= Beginning of Section =
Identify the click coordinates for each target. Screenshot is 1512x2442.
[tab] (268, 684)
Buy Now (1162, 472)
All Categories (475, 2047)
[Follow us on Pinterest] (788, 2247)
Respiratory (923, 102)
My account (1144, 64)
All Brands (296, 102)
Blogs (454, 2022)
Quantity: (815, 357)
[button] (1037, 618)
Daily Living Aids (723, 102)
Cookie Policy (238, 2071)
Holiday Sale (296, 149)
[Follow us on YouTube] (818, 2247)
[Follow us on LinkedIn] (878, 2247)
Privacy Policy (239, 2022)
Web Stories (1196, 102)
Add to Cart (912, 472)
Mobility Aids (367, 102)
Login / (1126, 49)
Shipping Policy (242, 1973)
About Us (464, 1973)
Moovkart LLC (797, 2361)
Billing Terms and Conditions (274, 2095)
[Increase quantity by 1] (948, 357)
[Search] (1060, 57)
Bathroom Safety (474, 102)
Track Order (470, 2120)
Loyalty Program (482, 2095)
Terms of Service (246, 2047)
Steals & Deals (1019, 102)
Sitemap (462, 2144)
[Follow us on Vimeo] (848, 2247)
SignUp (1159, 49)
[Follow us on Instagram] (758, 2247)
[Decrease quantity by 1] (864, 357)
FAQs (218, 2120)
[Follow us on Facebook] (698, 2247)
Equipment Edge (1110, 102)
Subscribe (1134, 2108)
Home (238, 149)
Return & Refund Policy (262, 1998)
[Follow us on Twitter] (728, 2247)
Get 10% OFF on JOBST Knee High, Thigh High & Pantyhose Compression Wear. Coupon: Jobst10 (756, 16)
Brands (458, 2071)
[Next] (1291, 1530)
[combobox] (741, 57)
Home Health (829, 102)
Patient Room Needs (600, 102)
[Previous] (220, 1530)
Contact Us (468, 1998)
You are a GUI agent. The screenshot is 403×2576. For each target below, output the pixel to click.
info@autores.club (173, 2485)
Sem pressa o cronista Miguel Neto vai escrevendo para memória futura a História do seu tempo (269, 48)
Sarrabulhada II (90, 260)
= End of Section =
> [Try it]: Print each of the lines above again, unchanged.

> [Reply]:
Identify the click coordinates for each target. Screenshot is 1512x2442.
[tab] (268, 684)
Buy Now (1162, 472)
All Categories (475, 2047)
[Follow us on Pinterest] (788, 2247)
Respiratory (923, 102)
My account (1144, 64)
All Brands (296, 102)
Blogs (454, 2022)
Quantity: (815, 357)
[button] (1037, 618)
Daily Living Aids (723, 102)
Cookie Policy (238, 2071)
Holiday Sale (296, 149)
[Follow us on YouTube] (818, 2247)
[Follow us on LinkedIn] (878, 2247)
Privacy Policy (239, 2022)
Web Stories (1196, 102)
Add to Cart (912, 472)
Mobility Aids (367, 102)
Login / (1126, 49)
Shipping Policy (242, 1973)
About Us (464, 1973)
Moovkart LLC (797, 2361)
Billing Terms and Conditions (274, 2095)
[Increase quantity by 1] (948, 357)
[Search] (1060, 57)
Bathroom Safety (474, 102)
Track Order (470, 2120)
Loyalty Program (482, 2095)
Terms of Service (246, 2047)
Steals & Deals (1019, 102)
Sitemap (462, 2144)
[Follow us on Vimeo] (848, 2247)
SignUp (1159, 49)
[Follow us on Instagram] (758, 2247)
[Decrease quantity by 1] (864, 357)
FAQs (218, 2120)
[Follow us on Facebook] (698, 2247)
Equipment Edge (1110, 102)
Subscribe (1134, 2108)
Home (238, 149)
Return & Refund Policy (262, 1998)
[Follow us on Twitter] (728, 2247)
Get 10% OFF on JOBST Knee High, Thigh High & Pantyhose Compression Wear. Coupon: Jobst10 (756, 16)
Brands (458, 2071)
[Next] (1291, 1530)
[combobox] (741, 57)
Home Health (829, 102)
Patient Room Needs (600, 102)
[Previous] (220, 1530)
Contact Us (468, 1998)
You are a GUI agent. The screenshot is 403×2576. For each target below, output the pixel to click.
info@autores.club (173, 2485)
Sem pressa o cronista Miguel Neto vai escrevendo para memória futura a História do seu tempo (269, 48)
Sarrabulhada II (90, 260)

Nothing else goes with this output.